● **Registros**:

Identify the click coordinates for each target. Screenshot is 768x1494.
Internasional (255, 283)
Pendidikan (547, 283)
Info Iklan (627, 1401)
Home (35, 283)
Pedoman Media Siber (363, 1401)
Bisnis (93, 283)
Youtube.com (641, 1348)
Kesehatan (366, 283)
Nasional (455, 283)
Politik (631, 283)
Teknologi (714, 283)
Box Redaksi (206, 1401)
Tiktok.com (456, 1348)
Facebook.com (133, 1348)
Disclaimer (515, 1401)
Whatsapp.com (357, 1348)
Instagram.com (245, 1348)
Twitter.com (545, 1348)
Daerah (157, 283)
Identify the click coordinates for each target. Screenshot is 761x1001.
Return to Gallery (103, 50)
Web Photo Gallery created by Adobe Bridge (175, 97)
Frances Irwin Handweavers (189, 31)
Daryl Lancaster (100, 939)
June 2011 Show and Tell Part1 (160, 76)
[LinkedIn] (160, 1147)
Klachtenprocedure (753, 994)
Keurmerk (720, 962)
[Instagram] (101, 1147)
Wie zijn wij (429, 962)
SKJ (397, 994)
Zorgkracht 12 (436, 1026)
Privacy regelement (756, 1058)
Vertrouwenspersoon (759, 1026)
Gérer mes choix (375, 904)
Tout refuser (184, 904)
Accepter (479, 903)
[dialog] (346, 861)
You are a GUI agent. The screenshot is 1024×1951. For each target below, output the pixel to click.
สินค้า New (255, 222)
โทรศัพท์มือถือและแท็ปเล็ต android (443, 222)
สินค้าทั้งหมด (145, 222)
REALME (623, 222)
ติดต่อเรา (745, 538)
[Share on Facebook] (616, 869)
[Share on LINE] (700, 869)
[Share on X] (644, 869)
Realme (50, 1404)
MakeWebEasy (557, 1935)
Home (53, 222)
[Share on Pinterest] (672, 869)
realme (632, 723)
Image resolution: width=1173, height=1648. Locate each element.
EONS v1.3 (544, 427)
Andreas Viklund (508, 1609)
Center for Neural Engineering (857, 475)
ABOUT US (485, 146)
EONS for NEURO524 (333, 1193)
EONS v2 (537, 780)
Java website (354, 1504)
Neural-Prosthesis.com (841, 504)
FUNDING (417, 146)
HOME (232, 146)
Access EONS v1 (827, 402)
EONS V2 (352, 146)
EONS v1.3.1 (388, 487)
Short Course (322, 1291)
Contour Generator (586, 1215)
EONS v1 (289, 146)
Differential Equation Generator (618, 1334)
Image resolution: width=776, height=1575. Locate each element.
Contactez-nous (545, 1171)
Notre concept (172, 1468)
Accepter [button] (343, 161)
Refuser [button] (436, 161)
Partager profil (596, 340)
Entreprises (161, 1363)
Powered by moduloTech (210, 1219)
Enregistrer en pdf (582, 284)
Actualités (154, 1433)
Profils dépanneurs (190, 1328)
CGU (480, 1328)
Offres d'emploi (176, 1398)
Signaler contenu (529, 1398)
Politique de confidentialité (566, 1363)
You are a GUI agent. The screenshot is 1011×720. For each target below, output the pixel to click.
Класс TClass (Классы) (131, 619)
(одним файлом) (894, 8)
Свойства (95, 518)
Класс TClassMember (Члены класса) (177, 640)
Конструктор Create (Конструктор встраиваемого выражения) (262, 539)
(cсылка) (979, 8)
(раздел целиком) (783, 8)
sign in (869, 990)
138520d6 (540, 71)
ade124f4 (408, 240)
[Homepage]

● **TAREA**:
Vuelve a escribir las líneas del listado que van desde la que contiene "Home (35, 283)" hasta la que contiene "Neural-Prosthesis.com (841, 504)", ambas incluidas y con las instrucciones intercaladas. Multiplica por 1,45 cada coordenada de las respuestas y redondéala al entero más cercano, con las mitades hacia arriba. Los números de las instrucciones no cambian.

● **RESPUESTA ESCRITA**:
Home (51, 410)
Pedoman Media Siber (526, 2031)
Bisnis (135, 410)
Youtube.com (929, 1955)
Kesehatan (531, 410)
Nasional (660, 410)
Politik (915, 410)
Teknologi (1035, 410)
Box Redaksi (299, 2031)
Tiktok.com (661, 1955)
Facebook.com (193, 1955)
Disclaimer (747, 2031)
Whatsapp.com (518, 1955)
Instagram.com (355, 1955)
Twitter.com (790, 1955)
Daerah (228, 410)
Identify the click coordinates for each target. Screenshot is 761x1001.
Return to Gallery (149, 73)
Web Photo Gallery created by Adobe Bridge (254, 141)
Frances Irwin Handweavers (274, 45)
Daryl Lancaster (145, 1362)
June 2011 Show and Tell Part1 (232, 110)
[LinkedIn] (232, 1663)
Klachtenprocedure (1092, 1441)
Keurmerk (1044, 1395)
[Instagram] (146, 1663)
Wie zijn wij (622, 1395)
SKJ (576, 1441)
Zorgkracht 12 (632, 1488)
Privacy regelement (1096, 1534)
Vertrouwenspersoon (1101, 1488)
Gérer mes choix (544, 1311)
Tout refuser (267, 1311)
Accepter (695, 1309)
[dialog] (502, 1248)
You are a GUI agent. The screenshot is 1024×1951. For each target below, output the pixel to click.
สินค้า New (370, 322)
โทรศัพท์มือถือและแท็ปเล็ต android (642, 322)
สินค้าทั้งหมด (210, 322)
REALME (903, 322)
ติดต่อเรา (1080, 780)
[Share on Facebook] (893, 1260)
[Share on LINE] (1015, 1260)
[Share on X] (934, 1260)
Realme (73, 2036)
MakeWebEasy (808, 2806)
Home (77, 322)
[Share on Pinterest] (974, 1260)
realme (916, 1048)
Image resolution: width=1173, height=1648. Locate each element.
EONS v1.3 (789, 619)
Andreas Viklund (737, 2333)
Center for Neural Engineering (1243, 689)
ABOUT US (703, 212)
EONS for NEURO524 (483, 1730)
EONS v2 (779, 1131)
Java website (513, 2181)
Neural-Prosthesis.com (1219, 731)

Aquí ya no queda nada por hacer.